Перевалился грузно Терентий с боку набок, заскрипел гнилыми нарами. Светало. Сквозь все более голубеющий проем небольшого окна, проглянула близость слабо-уловимого, едва сочившегося утра. Родилась мысль – новая, страшная. Она, что неотвязная, неотступная зубная боль, давила камнем сердце, рвала грудь. Душа ныла, изнемогая под тяжестью неразрешимой проблемы: «Да, – уж под утро понял Терентий, – лишь убрав с дороги камень, можно продолжить путь».

Он догадывался, был просто уверен, что, устранив Пантелея, он не лишится ниточки, связывающей его с ключом от сейфа. И в случае, если злосчастный ящик все же не поддастся его воле, то известно где можно попытаться найти ключ. Как назло, Пантелей, последнее время, вел себя подозрительно и странно. Стал вдруг сторониться товарища, часто его можно было видеть в кругу лиц приближенных к командиру отряда. Это беспокоило Терентия еще больше: «В активисты рвется, шкура продажная, землячок… А значит, перспектива у его сейфа вырисовывалась однозначно – стать народным достоянием. Но уж нет! С этим он никогда не смирится!» – Так Терентий тогда и поступил.

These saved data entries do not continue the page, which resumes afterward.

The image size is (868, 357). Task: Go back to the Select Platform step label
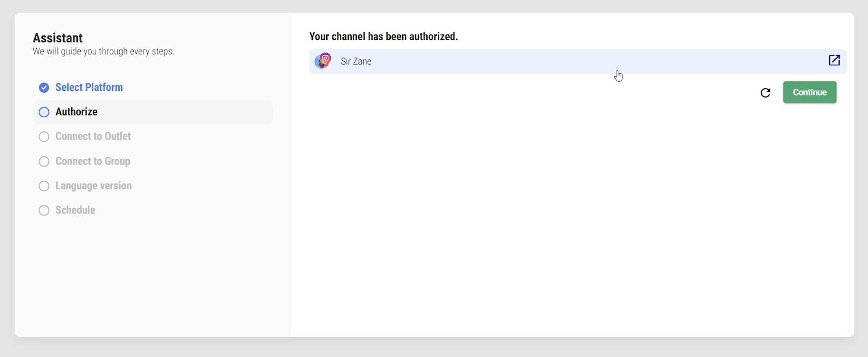pos(89,87)
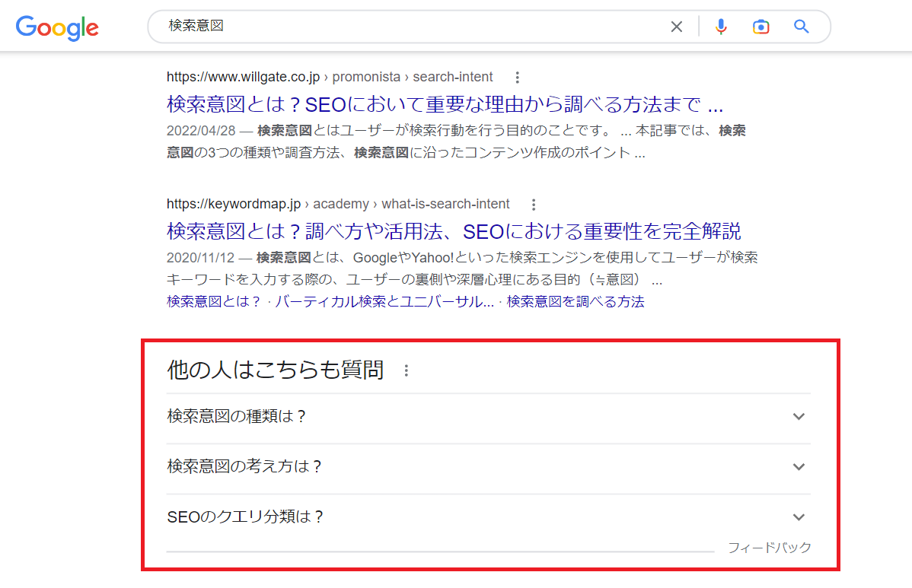Click the Google logo

click(57, 27)
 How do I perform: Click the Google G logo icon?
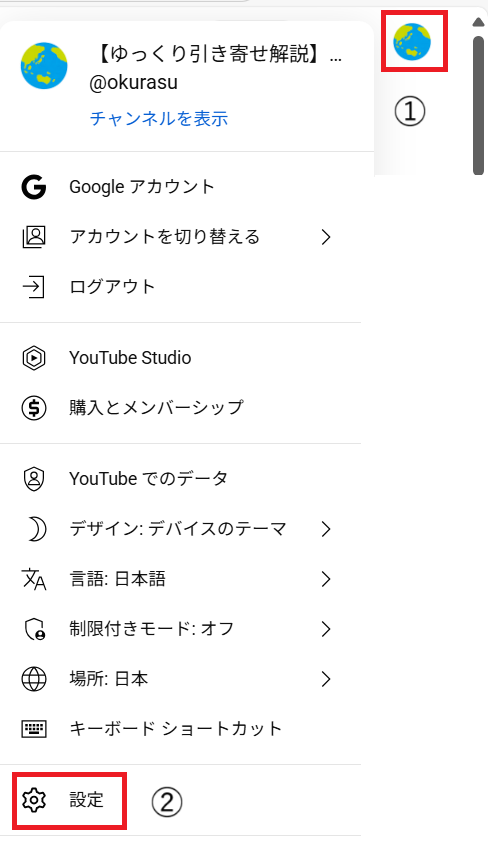pyautogui.click(x=34, y=187)
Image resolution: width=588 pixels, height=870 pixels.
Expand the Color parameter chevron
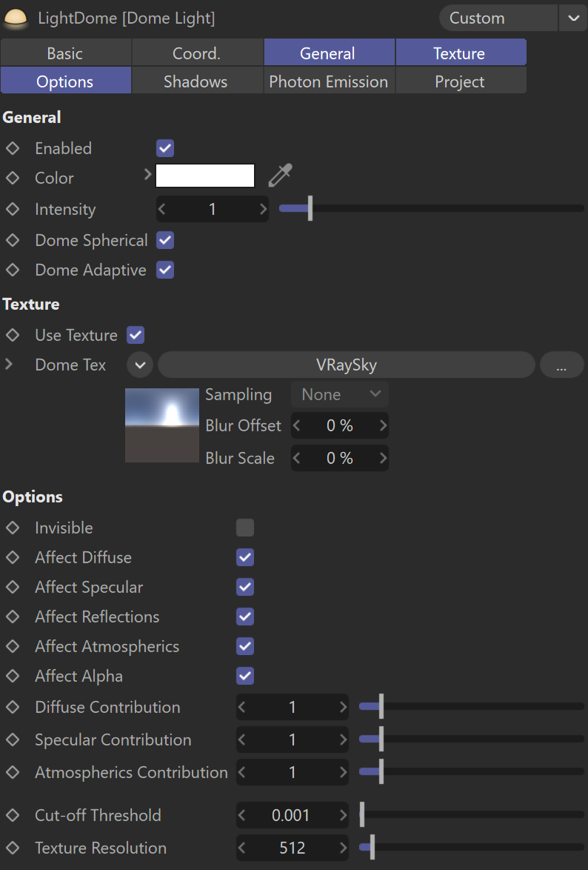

В одну из ночей, под утро, когда еще совершенно темно, но рассвет уже близок, Терентий в тревоге пробудился; толи сон ему дурной привиделся, толи от нестерпимо жутких человеческих испарений, невыносимо было более пребывать в казарме. Выходя из душного барака, где квартировала часть отряда, растолкал он земляка, велел за ним идти; якобы дело есть, да поговорить надо, с глазу на глаз.

От удара штыком в живот, Пантелей чуть слышно всхлипнул, взмахнул бессильными руками, словно улететь норовил и, тут же, рухнул на землю. Даже часовой, сонно бродивший у склада боеприпасов, так ничего подозрительного и не заметил. Должно жинку представлял – пригрезилось… Да лучше бы уж погодил с такими грезами. Минутой позже Терентий убрал и его. Сунув наскоро в мешок две коробки патронов, что попались под руку, да прихватив винтовку, лежавшую рядом с часовым, Терентий тихо ушел в тайгу, так и не нарушив сонной, предутренней истомы усталого, отдыхавшего отряда.